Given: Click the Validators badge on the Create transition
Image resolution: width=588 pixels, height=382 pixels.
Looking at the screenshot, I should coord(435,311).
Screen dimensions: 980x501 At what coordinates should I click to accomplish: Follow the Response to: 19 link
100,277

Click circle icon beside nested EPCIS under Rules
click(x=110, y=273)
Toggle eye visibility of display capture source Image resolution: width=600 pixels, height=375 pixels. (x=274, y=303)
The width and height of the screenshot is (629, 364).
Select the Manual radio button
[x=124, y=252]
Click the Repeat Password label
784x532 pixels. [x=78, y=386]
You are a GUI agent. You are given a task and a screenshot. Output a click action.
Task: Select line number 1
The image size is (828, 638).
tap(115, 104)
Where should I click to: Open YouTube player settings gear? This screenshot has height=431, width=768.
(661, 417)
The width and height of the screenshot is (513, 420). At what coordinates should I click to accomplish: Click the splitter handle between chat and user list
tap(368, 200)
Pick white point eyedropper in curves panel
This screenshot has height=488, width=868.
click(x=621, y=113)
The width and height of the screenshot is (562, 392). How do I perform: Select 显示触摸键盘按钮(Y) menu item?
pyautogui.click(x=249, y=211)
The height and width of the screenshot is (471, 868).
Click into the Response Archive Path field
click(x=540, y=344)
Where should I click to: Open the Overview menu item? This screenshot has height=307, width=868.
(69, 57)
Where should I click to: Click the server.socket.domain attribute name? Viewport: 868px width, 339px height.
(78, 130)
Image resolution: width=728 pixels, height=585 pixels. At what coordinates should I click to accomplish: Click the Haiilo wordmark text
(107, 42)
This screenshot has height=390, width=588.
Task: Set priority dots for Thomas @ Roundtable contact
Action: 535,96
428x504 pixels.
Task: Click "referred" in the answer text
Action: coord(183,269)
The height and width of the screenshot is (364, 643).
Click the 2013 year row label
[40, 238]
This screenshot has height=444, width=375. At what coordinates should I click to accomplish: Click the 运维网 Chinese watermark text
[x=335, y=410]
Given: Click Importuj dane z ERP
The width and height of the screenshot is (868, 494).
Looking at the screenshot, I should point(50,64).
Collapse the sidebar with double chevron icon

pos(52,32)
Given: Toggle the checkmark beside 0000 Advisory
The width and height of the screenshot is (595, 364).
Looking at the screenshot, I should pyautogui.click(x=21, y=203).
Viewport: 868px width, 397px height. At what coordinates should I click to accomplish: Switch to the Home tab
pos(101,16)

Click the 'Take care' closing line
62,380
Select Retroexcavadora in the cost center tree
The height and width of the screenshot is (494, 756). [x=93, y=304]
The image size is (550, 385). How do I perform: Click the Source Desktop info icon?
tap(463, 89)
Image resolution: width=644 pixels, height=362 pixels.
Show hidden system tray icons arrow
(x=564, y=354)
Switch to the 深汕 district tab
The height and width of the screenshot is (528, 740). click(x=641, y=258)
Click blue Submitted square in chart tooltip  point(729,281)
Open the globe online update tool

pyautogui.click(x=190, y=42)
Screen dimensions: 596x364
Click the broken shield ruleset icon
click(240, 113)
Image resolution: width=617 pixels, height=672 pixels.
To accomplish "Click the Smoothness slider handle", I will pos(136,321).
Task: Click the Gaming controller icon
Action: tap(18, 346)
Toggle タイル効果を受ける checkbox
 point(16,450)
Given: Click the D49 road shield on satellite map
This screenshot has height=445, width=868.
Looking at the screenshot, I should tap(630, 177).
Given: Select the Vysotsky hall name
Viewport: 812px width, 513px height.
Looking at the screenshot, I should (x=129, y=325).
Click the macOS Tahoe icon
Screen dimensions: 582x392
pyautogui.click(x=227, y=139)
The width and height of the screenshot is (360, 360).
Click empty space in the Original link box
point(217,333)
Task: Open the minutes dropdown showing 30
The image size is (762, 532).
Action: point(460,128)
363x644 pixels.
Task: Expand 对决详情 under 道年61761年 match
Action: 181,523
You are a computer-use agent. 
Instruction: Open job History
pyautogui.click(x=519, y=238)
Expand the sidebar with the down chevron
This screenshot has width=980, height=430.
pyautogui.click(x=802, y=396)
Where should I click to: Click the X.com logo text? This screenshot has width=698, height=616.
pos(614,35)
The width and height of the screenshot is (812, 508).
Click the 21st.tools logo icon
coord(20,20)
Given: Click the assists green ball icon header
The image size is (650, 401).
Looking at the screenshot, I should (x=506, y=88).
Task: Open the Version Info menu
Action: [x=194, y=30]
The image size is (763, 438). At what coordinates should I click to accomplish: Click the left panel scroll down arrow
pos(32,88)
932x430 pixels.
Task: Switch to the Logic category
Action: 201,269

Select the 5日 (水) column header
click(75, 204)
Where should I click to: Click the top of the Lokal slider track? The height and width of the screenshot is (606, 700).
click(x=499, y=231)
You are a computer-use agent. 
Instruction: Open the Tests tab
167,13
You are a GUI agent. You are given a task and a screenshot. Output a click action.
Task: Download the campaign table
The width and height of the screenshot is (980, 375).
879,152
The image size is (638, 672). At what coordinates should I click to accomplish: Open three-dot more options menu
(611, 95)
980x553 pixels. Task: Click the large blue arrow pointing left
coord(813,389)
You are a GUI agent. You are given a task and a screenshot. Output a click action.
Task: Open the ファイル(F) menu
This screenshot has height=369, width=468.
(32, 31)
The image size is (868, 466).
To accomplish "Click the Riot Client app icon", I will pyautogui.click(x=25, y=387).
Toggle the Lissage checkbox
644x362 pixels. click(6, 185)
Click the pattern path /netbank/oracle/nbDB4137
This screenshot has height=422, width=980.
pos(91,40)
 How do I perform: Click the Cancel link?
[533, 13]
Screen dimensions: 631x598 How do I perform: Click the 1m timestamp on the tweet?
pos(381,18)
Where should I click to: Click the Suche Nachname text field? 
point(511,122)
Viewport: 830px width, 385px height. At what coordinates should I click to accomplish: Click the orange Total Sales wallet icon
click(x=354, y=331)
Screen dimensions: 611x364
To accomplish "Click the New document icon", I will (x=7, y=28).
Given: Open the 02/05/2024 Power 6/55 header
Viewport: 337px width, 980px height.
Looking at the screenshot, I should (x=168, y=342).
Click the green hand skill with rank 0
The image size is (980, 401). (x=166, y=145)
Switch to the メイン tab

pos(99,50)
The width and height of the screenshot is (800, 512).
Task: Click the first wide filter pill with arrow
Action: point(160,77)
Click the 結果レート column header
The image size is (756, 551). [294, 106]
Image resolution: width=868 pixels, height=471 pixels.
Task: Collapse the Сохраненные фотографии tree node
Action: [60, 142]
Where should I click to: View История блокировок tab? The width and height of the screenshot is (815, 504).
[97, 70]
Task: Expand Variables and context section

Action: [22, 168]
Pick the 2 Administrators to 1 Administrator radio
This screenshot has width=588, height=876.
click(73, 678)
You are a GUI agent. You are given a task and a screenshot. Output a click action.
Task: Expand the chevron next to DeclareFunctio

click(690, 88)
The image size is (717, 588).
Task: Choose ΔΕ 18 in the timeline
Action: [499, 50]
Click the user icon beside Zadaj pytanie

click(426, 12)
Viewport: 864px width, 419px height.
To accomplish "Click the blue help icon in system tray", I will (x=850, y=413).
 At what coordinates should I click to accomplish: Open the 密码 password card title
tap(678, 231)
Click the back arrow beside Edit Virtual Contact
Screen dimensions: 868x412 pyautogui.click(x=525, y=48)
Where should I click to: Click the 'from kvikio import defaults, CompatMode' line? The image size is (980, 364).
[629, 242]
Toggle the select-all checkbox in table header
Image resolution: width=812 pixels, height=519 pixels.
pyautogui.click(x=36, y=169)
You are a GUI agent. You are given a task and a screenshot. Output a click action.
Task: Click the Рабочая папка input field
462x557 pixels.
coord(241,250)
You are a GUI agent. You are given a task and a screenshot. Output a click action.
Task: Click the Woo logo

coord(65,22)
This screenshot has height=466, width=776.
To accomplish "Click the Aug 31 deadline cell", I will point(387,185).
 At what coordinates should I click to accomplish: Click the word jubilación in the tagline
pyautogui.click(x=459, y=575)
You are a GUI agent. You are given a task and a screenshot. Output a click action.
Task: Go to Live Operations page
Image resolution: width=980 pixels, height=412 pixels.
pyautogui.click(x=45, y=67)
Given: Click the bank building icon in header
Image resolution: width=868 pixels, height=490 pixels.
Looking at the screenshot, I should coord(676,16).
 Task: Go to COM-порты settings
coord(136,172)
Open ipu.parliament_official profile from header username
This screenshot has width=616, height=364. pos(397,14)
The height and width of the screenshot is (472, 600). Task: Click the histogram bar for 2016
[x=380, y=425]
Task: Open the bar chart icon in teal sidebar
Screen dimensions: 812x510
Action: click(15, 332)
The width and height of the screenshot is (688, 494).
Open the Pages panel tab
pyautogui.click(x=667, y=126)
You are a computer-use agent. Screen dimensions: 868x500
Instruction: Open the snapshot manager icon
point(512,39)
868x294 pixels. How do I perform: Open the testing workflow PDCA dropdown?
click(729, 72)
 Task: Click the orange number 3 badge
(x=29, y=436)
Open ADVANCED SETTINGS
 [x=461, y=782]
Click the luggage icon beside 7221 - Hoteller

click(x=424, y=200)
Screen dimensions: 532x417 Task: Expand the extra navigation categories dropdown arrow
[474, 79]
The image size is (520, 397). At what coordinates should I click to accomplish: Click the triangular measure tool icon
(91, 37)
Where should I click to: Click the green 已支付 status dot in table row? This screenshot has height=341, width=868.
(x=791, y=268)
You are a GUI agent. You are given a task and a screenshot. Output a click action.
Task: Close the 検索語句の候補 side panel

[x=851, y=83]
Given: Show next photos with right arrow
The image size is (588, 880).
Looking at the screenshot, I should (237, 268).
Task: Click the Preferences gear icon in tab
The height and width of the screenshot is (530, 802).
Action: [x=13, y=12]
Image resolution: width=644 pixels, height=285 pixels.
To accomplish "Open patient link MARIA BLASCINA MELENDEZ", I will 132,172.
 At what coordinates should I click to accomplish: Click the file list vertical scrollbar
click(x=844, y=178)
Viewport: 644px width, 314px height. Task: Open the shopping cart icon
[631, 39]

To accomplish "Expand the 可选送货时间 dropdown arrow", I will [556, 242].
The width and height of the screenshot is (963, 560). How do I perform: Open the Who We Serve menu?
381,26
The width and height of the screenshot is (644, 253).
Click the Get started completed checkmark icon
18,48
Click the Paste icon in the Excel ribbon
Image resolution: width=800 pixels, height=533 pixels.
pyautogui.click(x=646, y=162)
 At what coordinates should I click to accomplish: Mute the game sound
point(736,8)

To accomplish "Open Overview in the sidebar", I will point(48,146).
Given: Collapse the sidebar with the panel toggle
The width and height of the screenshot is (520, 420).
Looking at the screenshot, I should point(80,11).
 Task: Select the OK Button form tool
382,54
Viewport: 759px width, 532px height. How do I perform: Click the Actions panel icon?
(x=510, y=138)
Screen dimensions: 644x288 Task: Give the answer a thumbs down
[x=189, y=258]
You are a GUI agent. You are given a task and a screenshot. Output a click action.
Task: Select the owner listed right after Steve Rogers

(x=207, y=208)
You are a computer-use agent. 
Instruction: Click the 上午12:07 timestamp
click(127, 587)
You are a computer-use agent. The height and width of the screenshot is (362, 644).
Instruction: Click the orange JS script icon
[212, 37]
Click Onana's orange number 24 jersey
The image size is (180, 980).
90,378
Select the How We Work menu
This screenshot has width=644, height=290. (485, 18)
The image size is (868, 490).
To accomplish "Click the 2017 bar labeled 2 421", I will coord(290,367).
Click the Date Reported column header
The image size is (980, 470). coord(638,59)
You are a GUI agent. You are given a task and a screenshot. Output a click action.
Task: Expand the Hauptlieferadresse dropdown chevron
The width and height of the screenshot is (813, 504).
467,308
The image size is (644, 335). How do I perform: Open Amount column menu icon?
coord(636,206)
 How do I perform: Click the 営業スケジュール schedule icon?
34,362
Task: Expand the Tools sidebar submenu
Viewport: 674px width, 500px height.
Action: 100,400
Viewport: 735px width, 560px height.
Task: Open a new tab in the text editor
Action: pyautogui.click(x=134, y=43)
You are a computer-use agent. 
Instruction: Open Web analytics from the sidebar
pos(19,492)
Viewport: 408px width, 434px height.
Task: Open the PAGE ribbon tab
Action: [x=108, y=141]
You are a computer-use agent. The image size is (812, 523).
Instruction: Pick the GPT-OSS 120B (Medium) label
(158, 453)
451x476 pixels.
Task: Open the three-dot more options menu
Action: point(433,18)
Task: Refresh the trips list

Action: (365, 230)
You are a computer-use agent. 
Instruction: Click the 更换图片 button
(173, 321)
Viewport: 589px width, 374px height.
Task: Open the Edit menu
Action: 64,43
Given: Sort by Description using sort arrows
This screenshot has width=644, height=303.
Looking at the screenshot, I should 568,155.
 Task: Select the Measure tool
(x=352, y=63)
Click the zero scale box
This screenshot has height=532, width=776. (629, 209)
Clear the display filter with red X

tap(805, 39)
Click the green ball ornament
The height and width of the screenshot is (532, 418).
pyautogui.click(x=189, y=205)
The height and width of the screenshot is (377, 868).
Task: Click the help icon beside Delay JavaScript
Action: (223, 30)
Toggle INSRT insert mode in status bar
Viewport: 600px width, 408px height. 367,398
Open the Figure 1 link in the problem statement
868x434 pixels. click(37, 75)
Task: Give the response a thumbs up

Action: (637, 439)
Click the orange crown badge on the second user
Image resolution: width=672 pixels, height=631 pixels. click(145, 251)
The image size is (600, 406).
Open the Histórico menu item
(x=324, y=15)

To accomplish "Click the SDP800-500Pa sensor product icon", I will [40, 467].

What this task involves: Which lines in the listing above include the string "chart"? Copy each of them.

Result below:
Click blue Submitted square in chart tooltip  point(729,281)
Task: Open the bar chart icon in teal sidebar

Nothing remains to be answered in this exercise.